WHAT YOU WILL DO:
Print the listing below line for line, without changing anything.

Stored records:
* START *

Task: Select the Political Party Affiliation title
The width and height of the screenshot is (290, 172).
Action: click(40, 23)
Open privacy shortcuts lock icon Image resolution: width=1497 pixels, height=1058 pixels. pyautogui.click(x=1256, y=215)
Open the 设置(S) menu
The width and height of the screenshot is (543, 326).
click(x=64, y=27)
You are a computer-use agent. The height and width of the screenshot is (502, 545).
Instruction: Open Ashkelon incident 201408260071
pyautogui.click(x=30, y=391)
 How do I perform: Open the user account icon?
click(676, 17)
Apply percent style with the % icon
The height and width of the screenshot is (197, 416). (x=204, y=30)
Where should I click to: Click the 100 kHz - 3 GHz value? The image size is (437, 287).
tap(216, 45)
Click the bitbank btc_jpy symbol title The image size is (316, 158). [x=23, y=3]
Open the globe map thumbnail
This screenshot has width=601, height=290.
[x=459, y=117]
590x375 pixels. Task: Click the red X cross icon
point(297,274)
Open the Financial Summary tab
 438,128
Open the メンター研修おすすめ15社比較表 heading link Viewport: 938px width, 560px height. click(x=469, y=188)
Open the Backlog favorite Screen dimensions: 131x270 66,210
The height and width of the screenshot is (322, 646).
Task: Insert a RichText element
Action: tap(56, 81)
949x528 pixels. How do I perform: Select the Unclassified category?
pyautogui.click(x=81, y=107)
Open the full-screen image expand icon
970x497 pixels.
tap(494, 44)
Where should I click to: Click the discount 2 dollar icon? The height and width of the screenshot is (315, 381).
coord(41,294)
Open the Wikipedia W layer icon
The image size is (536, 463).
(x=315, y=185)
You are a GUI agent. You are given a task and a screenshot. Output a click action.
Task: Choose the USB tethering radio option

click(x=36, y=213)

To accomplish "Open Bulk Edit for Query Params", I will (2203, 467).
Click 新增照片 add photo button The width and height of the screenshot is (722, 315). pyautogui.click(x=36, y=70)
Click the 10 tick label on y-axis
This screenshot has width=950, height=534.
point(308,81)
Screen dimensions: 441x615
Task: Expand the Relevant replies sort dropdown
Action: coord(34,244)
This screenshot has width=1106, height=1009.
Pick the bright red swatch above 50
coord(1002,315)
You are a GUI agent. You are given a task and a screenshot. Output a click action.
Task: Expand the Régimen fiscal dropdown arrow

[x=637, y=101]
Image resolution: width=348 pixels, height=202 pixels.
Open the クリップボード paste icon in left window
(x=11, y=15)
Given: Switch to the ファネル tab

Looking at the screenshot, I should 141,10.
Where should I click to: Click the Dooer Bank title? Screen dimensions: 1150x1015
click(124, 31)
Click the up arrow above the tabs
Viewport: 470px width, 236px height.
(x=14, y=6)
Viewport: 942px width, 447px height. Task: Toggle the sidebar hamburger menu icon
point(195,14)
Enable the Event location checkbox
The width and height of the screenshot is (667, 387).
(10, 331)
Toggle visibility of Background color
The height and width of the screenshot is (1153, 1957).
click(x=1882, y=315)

* END *

TASK RESPONSE:
Task: Select the Political Party Affiliation title
The width and height of the screenshot is (290, 172).
Action: click(40, 23)
Open privacy shortcuts lock icon Image resolution: width=1497 pixels, height=1058 pixels. pyautogui.click(x=1256, y=215)
Open the 设置(S) menu
The width and height of the screenshot is (543, 326).
click(x=64, y=27)
You are a computer-use agent. The height and width of the screenshot is (502, 545).
Instruction: Open Ashkelon incident 201408260071
pyautogui.click(x=30, y=391)
 How do I perform: Open the user account icon?
click(676, 17)
Apply percent style with the % icon
The height and width of the screenshot is (197, 416). (x=204, y=30)
Where should I click to: Click the 100 kHz - 3 GHz value? The image size is (437, 287).
tap(216, 45)
Click the bitbank btc_jpy symbol title The image size is (316, 158). [x=23, y=3]
Open the globe map thumbnail
This screenshot has width=601, height=290.
[x=459, y=117]
590x375 pixels. Task: Click the red X cross icon
point(297,274)
Open the Financial Summary tab
 438,128
Open the メンター研修おすすめ15社比較表 heading link Viewport: 938px width, 560px height. click(x=469, y=188)
Open the Backlog favorite Screen dimensions: 131x270 66,210
The height and width of the screenshot is (322, 646).
Task: Insert a RichText element
Action: tap(56, 81)
949x528 pixels. How do I perform: Select the Unclassified category?
pyautogui.click(x=81, y=107)
Open the full-screen image expand icon
970x497 pixels.
tap(494, 44)
Where should I click to: Click the discount 2 dollar icon? The height and width of the screenshot is (315, 381).
coord(41,294)
Open the Wikipedia W layer icon
The image size is (536, 463).
(x=315, y=185)
You are a GUI agent. You are given a task and a screenshot. Output a click action.
Task: Choose the USB tethering radio option

click(x=36, y=213)

To accomplish "Open Bulk Edit for Query Params", I will (2203, 467).
Click 新增照片 add photo button The width and height of the screenshot is (722, 315). pyautogui.click(x=36, y=70)
Click the 10 tick label on y-axis
This screenshot has width=950, height=534.
point(308,81)
Screen dimensions: 441x615
Task: Expand the Relevant replies sort dropdown
Action: coord(34,244)
This screenshot has width=1106, height=1009.
Pick the bright red swatch above 50
coord(1002,315)
You are a GUI agent. You are given a task and a screenshot. Output a click action.
Task: Expand the Régimen fiscal dropdown arrow

[x=637, y=101]
Image resolution: width=348 pixels, height=202 pixels.
Open the クリップボード paste icon in left window
(x=11, y=15)
Given: Switch to the ファネル tab

Looking at the screenshot, I should 141,10.
Where should I click to: Click the Dooer Bank title? Screen dimensions: 1150x1015
click(124, 31)
Click the up arrow above the tabs
Viewport: 470px width, 236px height.
(x=14, y=6)
Viewport: 942px width, 447px height. Task: Toggle the sidebar hamburger menu icon
point(195,14)
Enable the Event location checkbox
The width and height of the screenshot is (667, 387).
(10, 331)
Toggle visibility of Background color
The height and width of the screenshot is (1153, 1957).
click(x=1882, y=315)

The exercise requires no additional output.